*WHAT NEEDS TO BE DONE:* Rewrite the lines below as a JSON list of strings, one string per line, with blank lines left out.

-----

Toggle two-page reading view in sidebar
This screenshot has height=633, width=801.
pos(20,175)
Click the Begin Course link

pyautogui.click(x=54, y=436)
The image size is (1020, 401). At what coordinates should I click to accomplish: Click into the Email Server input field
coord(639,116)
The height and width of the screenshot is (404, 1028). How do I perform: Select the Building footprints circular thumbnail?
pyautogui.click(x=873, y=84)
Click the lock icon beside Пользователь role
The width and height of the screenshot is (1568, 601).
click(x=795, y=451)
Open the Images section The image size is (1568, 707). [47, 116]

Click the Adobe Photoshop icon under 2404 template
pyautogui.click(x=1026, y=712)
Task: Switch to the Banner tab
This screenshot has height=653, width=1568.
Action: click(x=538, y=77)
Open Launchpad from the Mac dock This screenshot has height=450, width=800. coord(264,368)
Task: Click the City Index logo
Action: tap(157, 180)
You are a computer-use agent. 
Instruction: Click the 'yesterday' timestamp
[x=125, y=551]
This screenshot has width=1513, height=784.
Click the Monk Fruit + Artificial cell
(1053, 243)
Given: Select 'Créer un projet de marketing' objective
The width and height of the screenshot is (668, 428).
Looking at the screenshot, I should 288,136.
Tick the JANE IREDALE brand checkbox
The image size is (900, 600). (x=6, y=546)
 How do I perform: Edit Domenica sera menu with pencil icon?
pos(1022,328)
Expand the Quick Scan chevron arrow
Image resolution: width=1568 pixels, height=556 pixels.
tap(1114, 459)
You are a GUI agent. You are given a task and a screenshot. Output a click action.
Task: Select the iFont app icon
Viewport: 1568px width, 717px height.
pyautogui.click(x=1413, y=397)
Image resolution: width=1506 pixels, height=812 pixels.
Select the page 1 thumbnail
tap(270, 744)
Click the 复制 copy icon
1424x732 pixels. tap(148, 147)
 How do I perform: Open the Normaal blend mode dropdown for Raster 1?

-----

*EXPECTED ANSWER:*
[
  "Toggle two-page reading view in sidebar",
  "This screenshot has height=633, width=801.",
  "pos(20,175)",
  "Click the Begin Course link",
  "pyautogui.click(x=54, y=436)",
  "The image size is (1020, 401). At what coordinates should I click to accomplish: Click into the Email Server input field",
  "coord(639,116)",
  "The height and width of the screenshot is (404, 1028). How do I perform: Select the Building footprints circular thumbnail?",
  "pyautogui.click(x=873, y=84)",
  "Click the lock icon beside Пользователь role",
  "The width and height of the screenshot is (1568, 601).",
  "click(x=795, y=451)",
  "Open the Images section The image size is (1568, 707). [47, 116]",
  "Click the Adobe Photoshop icon under 2404 template",
  "pyautogui.click(x=1026, y=712)",
  "Task: Switch to the Banner tab",
  "This screenshot has height=653, width=1568.",
  "Action: click(x=538, y=77)",
  "Open Launchpad from the Mac dock This screenshot has height=450, width=800. coord(264,368)",
  "Task: Click the City Index logo",
  "Action: tap(157, 180)",
  "You are a computer-use agent. ",
  "Instruction: Click the 'yesterday' timestamp",
  "[x=125, y=551]",
  "This screenshot has width=1513, height=784.",
  "Click the Monk Fruit + Artificial cell",
  "(1053, 243)",
  "Given: Select 'Créer un projet de marketing' objective",
  "The width and height of the screenshot is (668, 428).",
  "Looking at the screenshot, I should 288,136.",
  "Tick the JANE IREDALE brand checkbox",
  "The image size is (900, 600). (x=6, y=546)",
  " How do I perform: Edit Domenica sera menu with pencil icon?",
  "pos(1022,328)",
  "Expand the Quick Scan chevron arrow",
  "Image resolution: width=1568 pixels, height=556 pixels.",
  "tap(1114, 459)",
  "You are a GUI agent. You are given a task and a screenshot. Output a click action.",
  "Task: Select the iFont app icon",
  "Viewport: 1568px width, 717px height.",
  "pyautogui.click(x=1413, y=397)",
  "Image resolution: width=1506 pixels, height=812 pixels.",
  "Select the page 1 thumbnail",
  "tap(270, 744)",
  "Click the 复制 copy icon",
  "1424x732 pixels. tap(148, 147)",
  " How do I perform: Open the Normaal blend mode dropdown for Raster 1?"
]